TRAVAIL DEMANDÉ
1 - D'après le texte sur la résiliation du contrat d'assurance, par quels moyens l'assureur peut-il notifier son intention de résilier le contrat ?
2 - Rédigez la suite du texte sur la résiliation du contrat d'assurance, à partir de sa dernière phrase.

TEXTE D'ÉTUDE
L'assureur doit notifier son intention de résilier le contrat et indiquer la date. Il peut le faire par
une nouvelle lettre recommandée ou mentionner son intention dans la lettre de mise en demeure.
Cela souligne l'importance de cette mise en demeure. La résiliation du contrat ne suppose pas
l'intervention d'un juge contrairement au droit commun. L'assureur a un véritable pouvoir de
résiliation. Nous verrons que l'assuré aussi dans une certaine mesure et pour d'autres raisons. La
résiliation n'est pas la fin des problèmes de l'assuré puisqu'il doit toujours les primes qu'il n'a pas
payées. Il peut faire l'objet d'une action en paiement..

Il arrive que les parties se trouvent dans une situation ambiguë. L'assuré ne sait plus si le contrat est
résilié ou s'il est toujours valable. Que dire si l'assureur continue à encaisser les primes que l'assuré
lui envoie après résiliation. Peut-on considérer que l'assureur a finalement renoncé à la résiliation.

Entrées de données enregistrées

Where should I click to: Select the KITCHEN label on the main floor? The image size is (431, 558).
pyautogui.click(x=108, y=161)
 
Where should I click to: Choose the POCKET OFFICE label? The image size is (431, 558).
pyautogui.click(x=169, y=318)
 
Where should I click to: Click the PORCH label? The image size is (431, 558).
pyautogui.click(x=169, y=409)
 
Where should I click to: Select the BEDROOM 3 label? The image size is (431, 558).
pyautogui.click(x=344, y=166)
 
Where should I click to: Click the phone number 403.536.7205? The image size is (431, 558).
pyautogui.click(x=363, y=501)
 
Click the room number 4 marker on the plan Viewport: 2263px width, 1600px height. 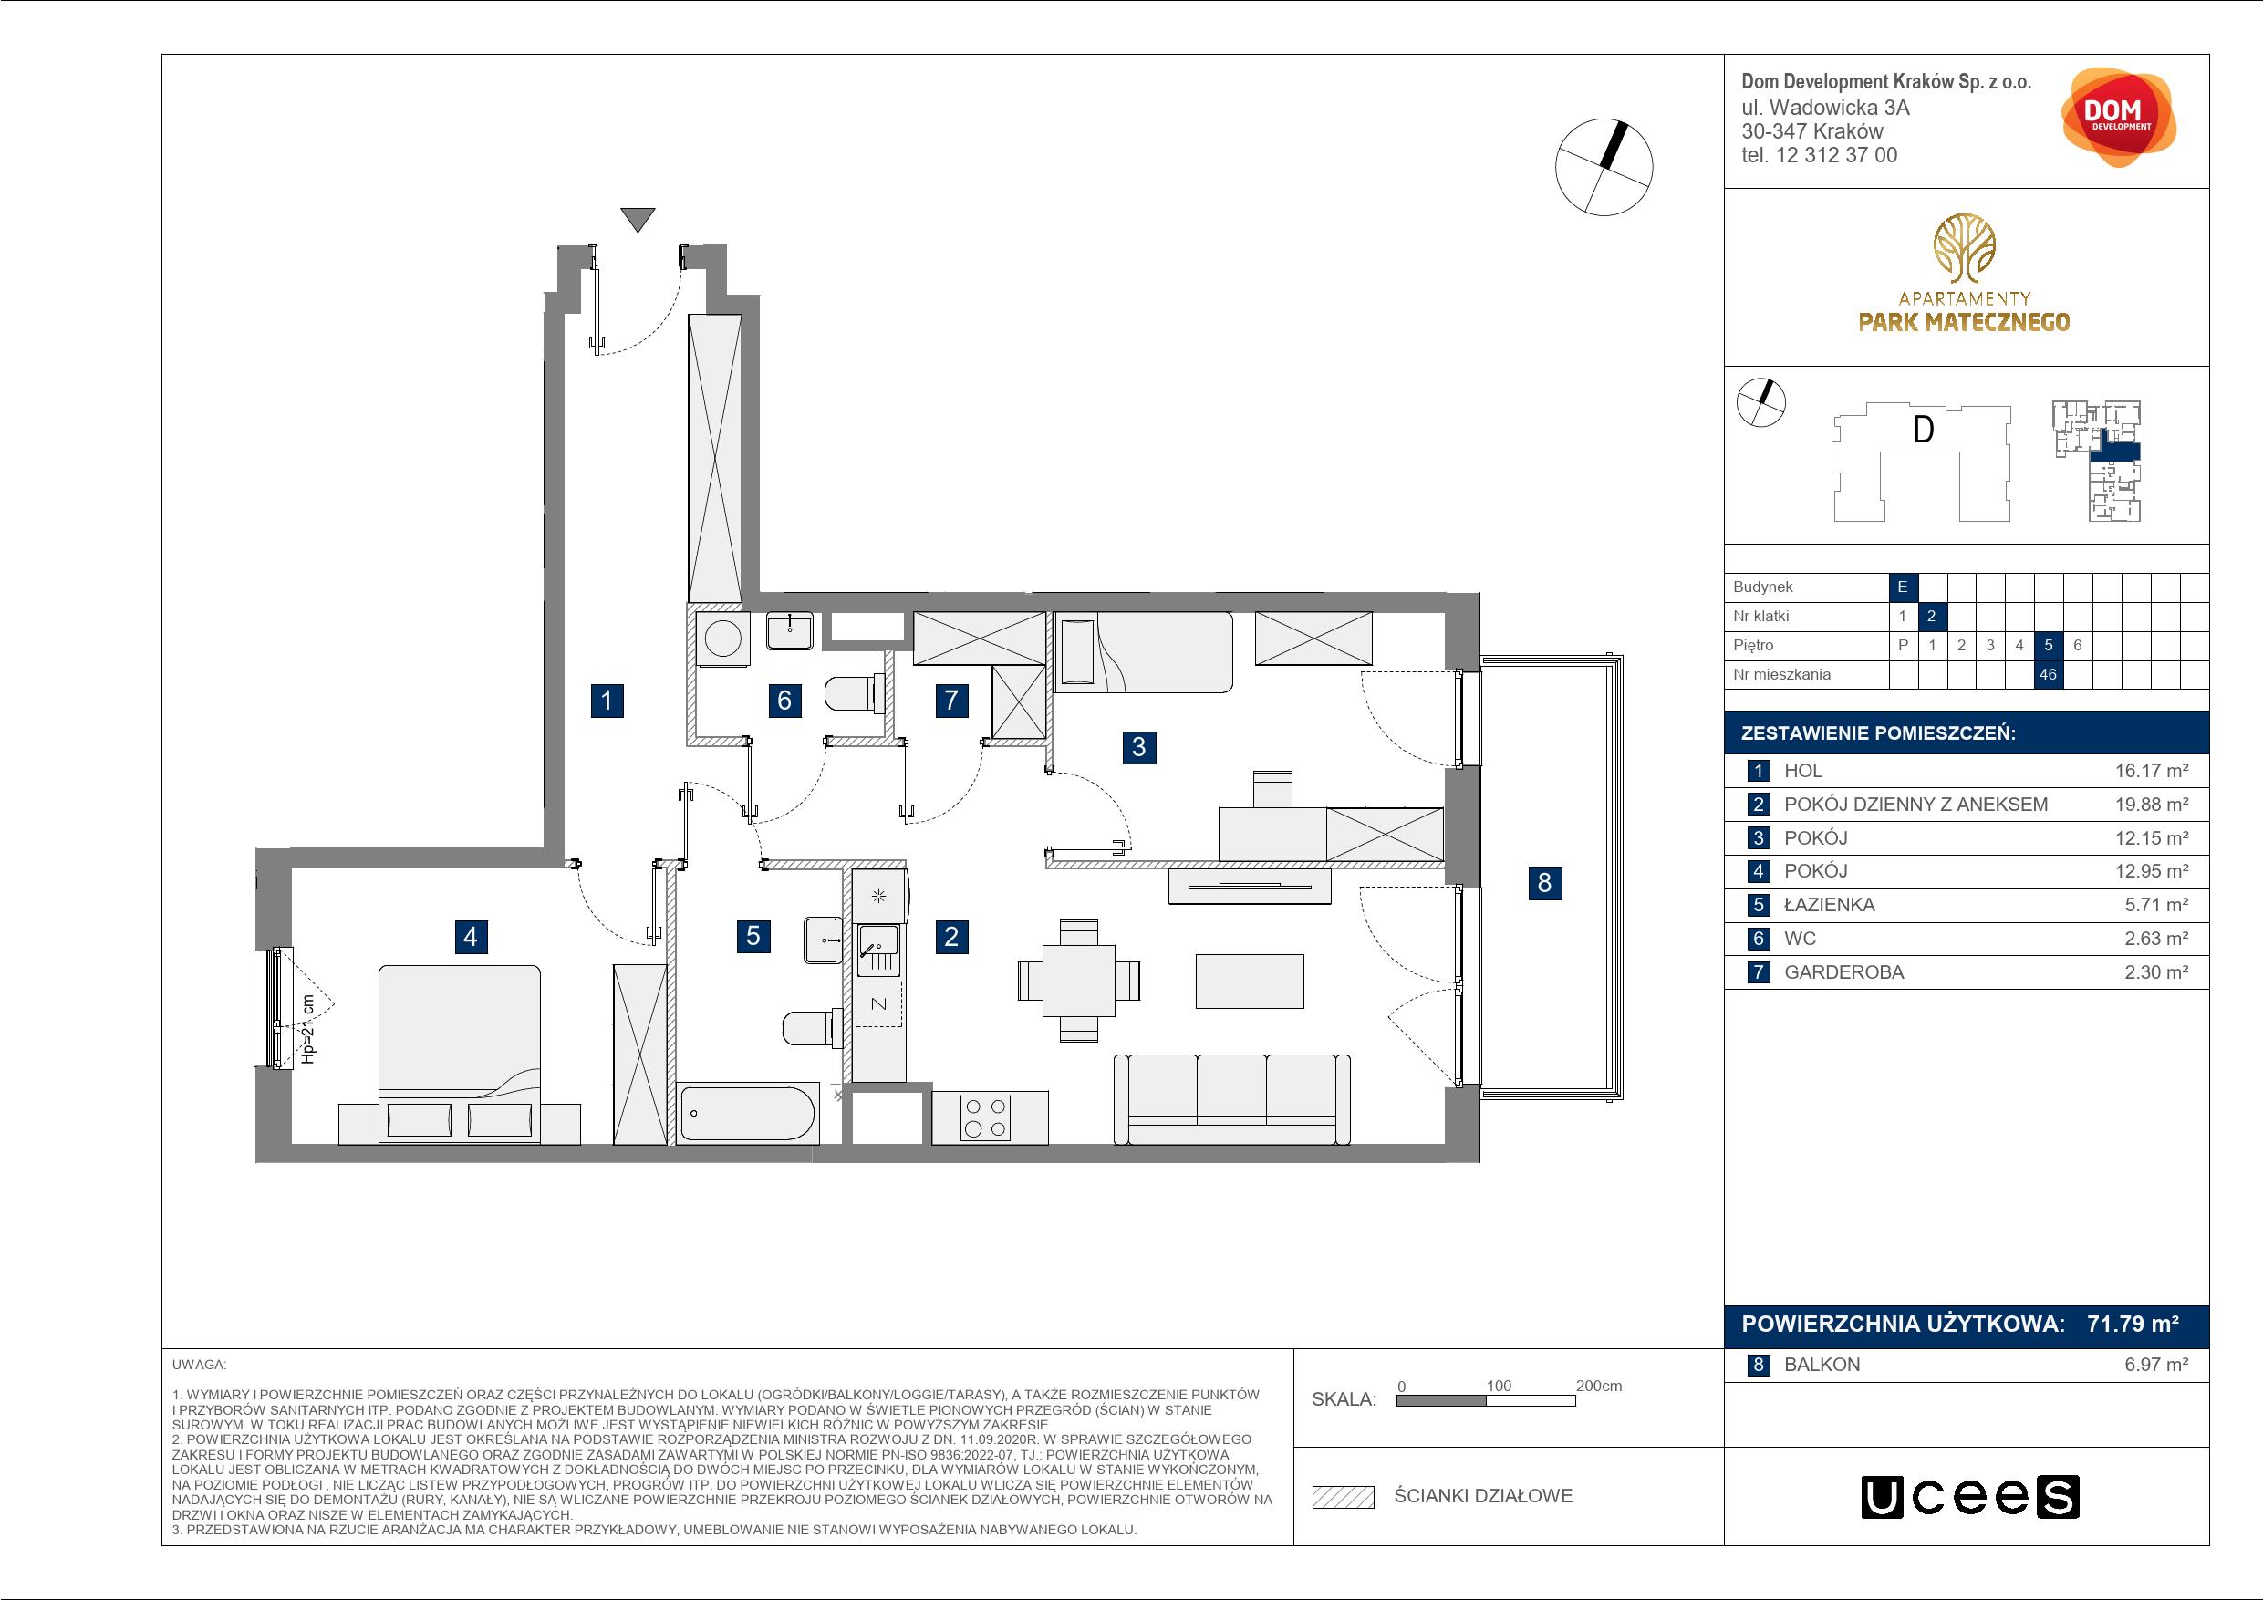(470, 936)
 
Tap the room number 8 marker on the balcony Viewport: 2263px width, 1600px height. (1544, 881)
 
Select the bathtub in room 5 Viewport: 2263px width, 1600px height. (748, 1113)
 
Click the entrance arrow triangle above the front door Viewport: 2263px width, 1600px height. (638, 220)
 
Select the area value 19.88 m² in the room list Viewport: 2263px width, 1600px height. (2152, 805)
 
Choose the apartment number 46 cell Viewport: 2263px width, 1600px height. (2048, 674)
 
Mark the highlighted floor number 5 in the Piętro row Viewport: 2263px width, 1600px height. (2048, 646)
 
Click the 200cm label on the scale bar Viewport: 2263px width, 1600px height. (1599, 1385)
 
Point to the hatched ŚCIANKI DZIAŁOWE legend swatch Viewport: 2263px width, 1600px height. (1343, 1497)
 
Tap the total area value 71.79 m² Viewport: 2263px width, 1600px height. (2133, 1323)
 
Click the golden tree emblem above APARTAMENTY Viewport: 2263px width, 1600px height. (1964, 247)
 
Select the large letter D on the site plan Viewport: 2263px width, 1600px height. (1923, 430)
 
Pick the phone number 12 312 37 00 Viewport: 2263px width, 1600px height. (1835, 155)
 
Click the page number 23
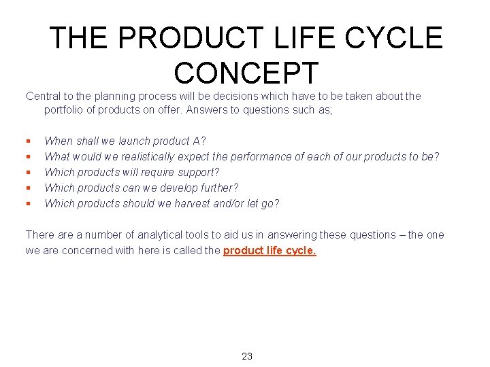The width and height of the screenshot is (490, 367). pyautogui.click(x=247, y=356)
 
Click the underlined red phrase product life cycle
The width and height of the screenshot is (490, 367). pyautogui.click(x=270, y=250)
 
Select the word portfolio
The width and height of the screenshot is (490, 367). pyautogui.click(x=64, y=110)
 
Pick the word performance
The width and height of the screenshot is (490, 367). pyautogui.click(x=262, y=157)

RÉSULTATS
1 - Par une nouvelle lettre recommandée, ou en mentionnant son intention dans la lettre de mise en demeure.

2 -
Les juges du fond sont partagés. Si le courtier d'assurance reçoit les primes sans être informé de
la résiliation, la renonciation n'est pas admise. Cependant, si l'assureur organise pour un sinistre
postérieur à la date d'effet de la résiliation une expertise amiable et règle l'indemnité, on peut y
voir une renonciation à la résiliation. Si l'assureur reçoit après résiliation la prime sans réserves, la
jurisprudence considère que cela ne manifeste pas suffisamment une volonté de renoncer (Cass. 2e
civ., 24 mai 2006, RCA 2006, 321, obs. Groutel. - même sens : Cass. crim., 16 mai 2006, JCP G 2006,
II). Il en va différemment s'il accepte de couvrir un sinistre postérieurement à 1a résiliation (Cass. 1re
civ., 30 janv. 2001, RGDA 2001, p. 951, note Chardin) . La décision est intéressante car elle indique
la portée de cette renonciation. Si un second sinistre intervient dans un court délai, l'assureur doit
sa garantie. On ne renonce pas aisément à une renonciation ! La garantie sera aussi maintenue
si, postérieurement à la résiliation, l'assuré reçoit une attestation d'assurance (Cass. crim., 27 nov.
2007, RGDA 2008, 60, obs. Landel).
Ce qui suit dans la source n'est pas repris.